Oil prices slipped on Thursday after a bigger-than-expected rise in U.S. fuel inventories soothed worries of a winter squeeze.

U.S. oil futures eased 20 cents to $47.35 a barrel on the New York Mercantile Exchange (search), recovering from a low of $46.66. London Brent crude was down 15 cents at $44.56.

U.S. commercial crude inventories rose last week by 3.4 million barrels, bringing supplies to about 8 percent above last year as refineries slowed for seasonal maintenance, the Energy Information Administration (search) reported late on Wednesday.

Winter heating oil tanks fell by 500,000 barrels but their deficit compared to a year ago narrowed to just 4 percent as the first half of the northern winter proved milder than usual.

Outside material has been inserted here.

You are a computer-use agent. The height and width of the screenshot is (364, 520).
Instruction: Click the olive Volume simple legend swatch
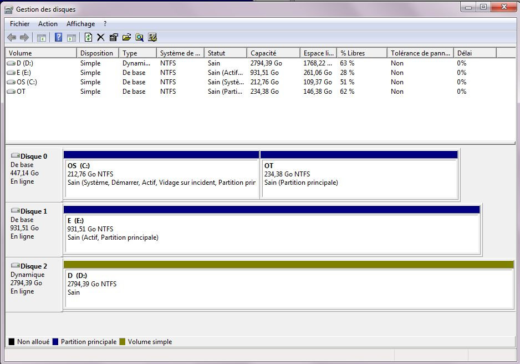point(123,342)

"Inventories fell and would be expected to fall more sharply in coming weeks," said Barclays Capital in a report. "Heating oil remains the strongest part of some rather soggy data."

Worries of a winter crunch still linger as the U.S. Northeast is in the midst of its most severe cold spell of the season, driving up demand as householders fire up heating furnaces.

Temperatures have been 18-24 degrees Fahrenheit below normal and will remain at least 14 F below normal through the weekend, forecasters Meteorlogix said on Thursday.

Prices are up nine percent since the start of the year, with only 10 days until Iraqi elections that traders fear could spur sabotage attacks.

Sabotage on Iraq's northern pipeline is expected to keep oil exports through Turkey at a standstill for another two to three weeks, an Iraqi oil official said Wednesday.

Iraq's 1.5 million bpd of southern exports have been mostly spared the sabotage that has paralyzed northern supplies.

OPEC (search) meets on Jan. 30 to discuss whether it may need to deepen supply cuts ahead of the second quarter. But oil is still some way above the $40 target that some members recently mooted as a possible new price floor.

The International Energy Agency's (search) Executive Director Claude Mandil told Reuters on Thursday that OPEC should refrain from further production cuts at the meeting to calm nervous markets.

"They don't have to be afraid of high stocks...prices are high compared to last year and there's still a lot of uncertainty," Mandil said.

OPEC President and Kuwaiti Oil Minister Sheikh Ahmad al-Fahd al-Sabah said on Wednesday that the current high prices were the result of the U.S. cold snap and that the production group will ensure global markets are adequately supplied.

OPEC oil to be shipped in the four weeks ending February 5 sank by 650,000 barrels per day, marking the biggest drop since April last year, a shipping analyst said on Thursday.